Rezensionsnotiz zu Die Tageszeitung, 07.11.2019

Zorn, Zweifel, Liebe und Angst, dies sind vier der wiederkehrenden und wettstreitenden Gefühle in Lauren Groffs Erzählungen. Ihre Figuren sind meistens weiblich, erklärt Rezensentin Carola Ebeling, vielschichte Frauen, getrieben von widersprüchlichen Emotionen und Bedürfnissen, die in der Natur Floridas - Schauplatz der meisten Geschichten - einen "vibrierenden Resonanzraum" finden, so die Rezensentin. Groff beschreibt Momente, wo Einsamkeit, Angst und Lebenslügen zusammentreffen, schmerzhaft direkt und doch einfühlsam, so Ebeling. Für die oft widerstreitenden Gefühle ihrer Figuren findet sie berührende und zarte Bilder, die sie mit Humor und einem lakonisch legeren Ton kontrastiert, lobt die Rezensentin, die Groff zudem ein gutes Gespür für aktuelle Themen bescheinigt.

Rezensionsnotiz zu Deutschlandfunk Kultur, 01.11.2019

"Exzellenten Lesestoff" annonciert Rezensent Daniel Haas mit diesem nun auch auf Deutsch erschienenen Erzählband der amerikanischen Autorin Lauren Groff.

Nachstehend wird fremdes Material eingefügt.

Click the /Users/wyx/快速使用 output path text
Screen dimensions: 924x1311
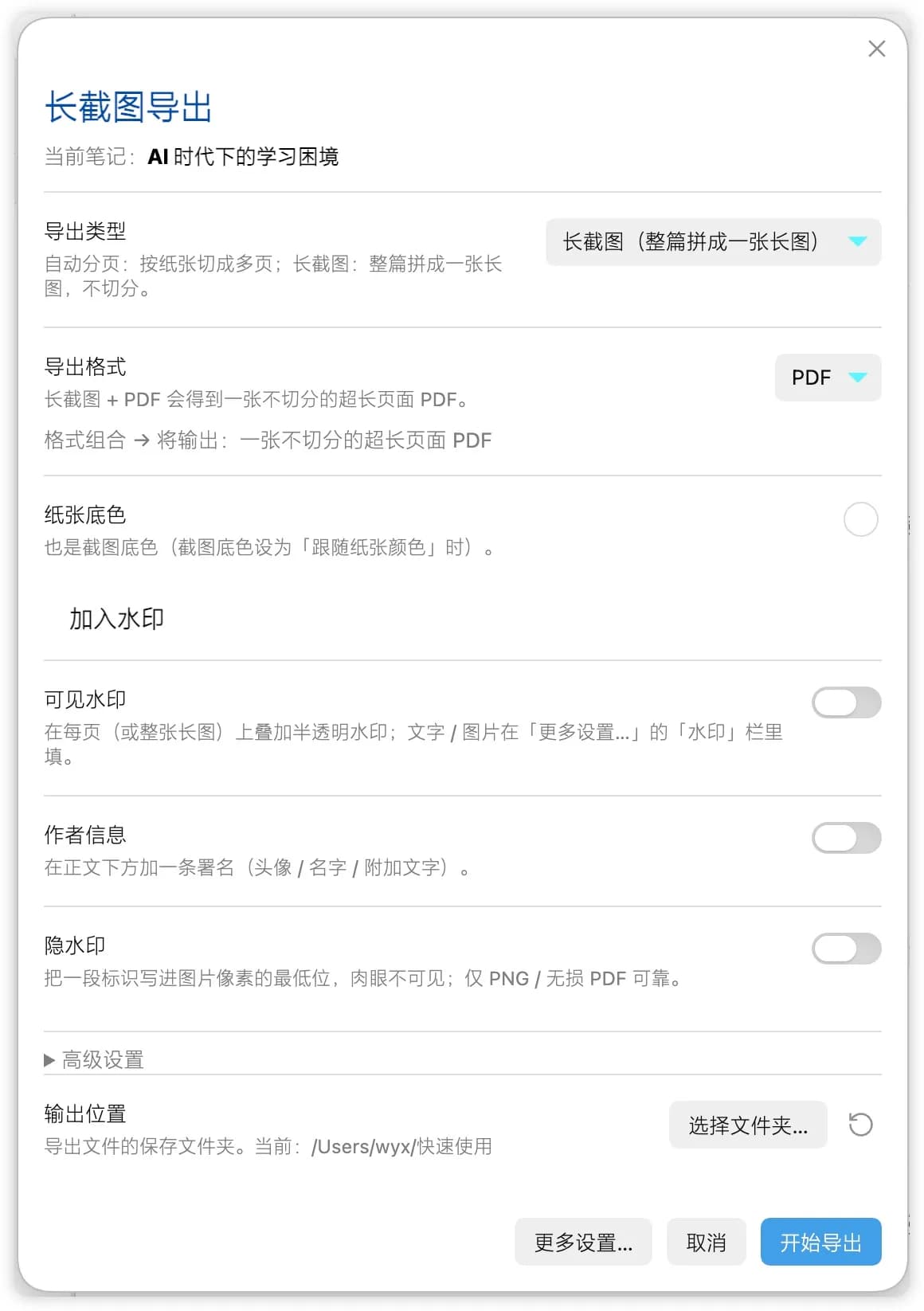click(401, 1146)
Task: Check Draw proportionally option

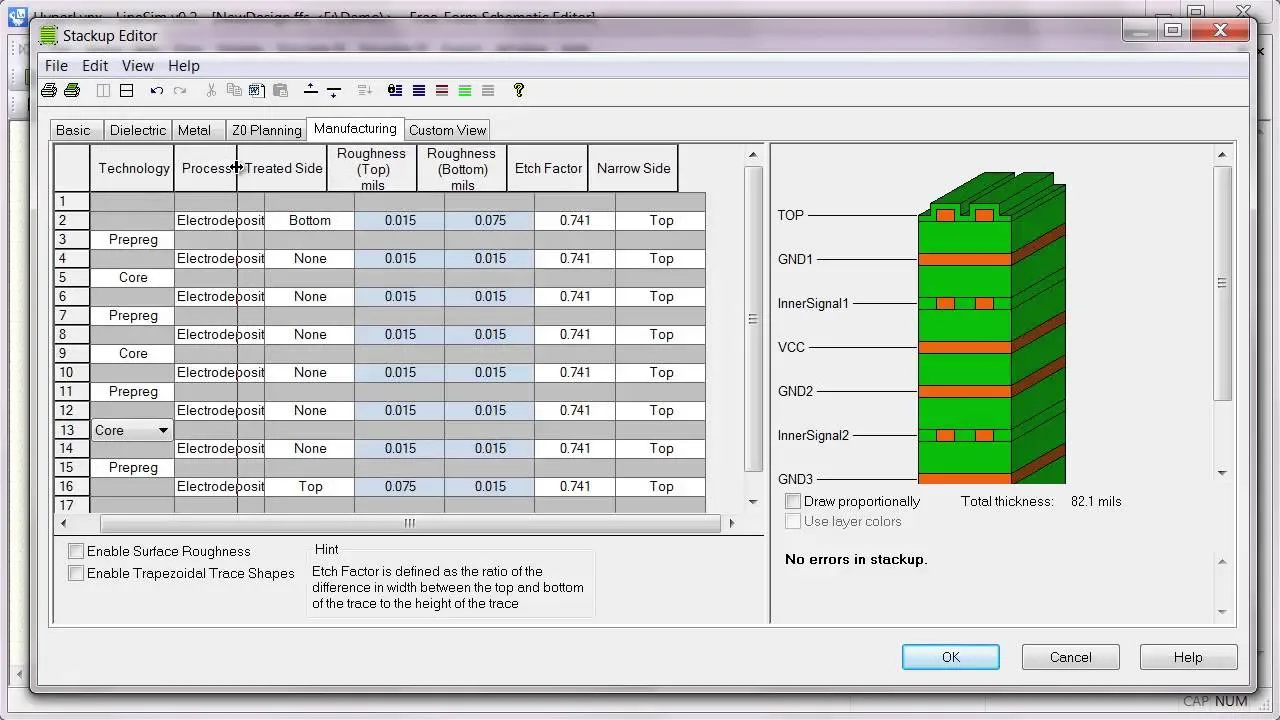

In den elf Short Stories begegnet er überwiegend Frauen, die zwischen Mutterschaft und Emanzipation, eigenen Ansprüchen und Traditionen hin- und hergerissen sind, über ihr Schicksal sinnieren und kurz vor der "Revolte" stehen. Wie Groff diese "Stimmung aufziehender Gefahren" verdichtet, findet der Kritiker so virtuos, dass er auch den Vergleich mit Guy de Maupassant nicht scheut.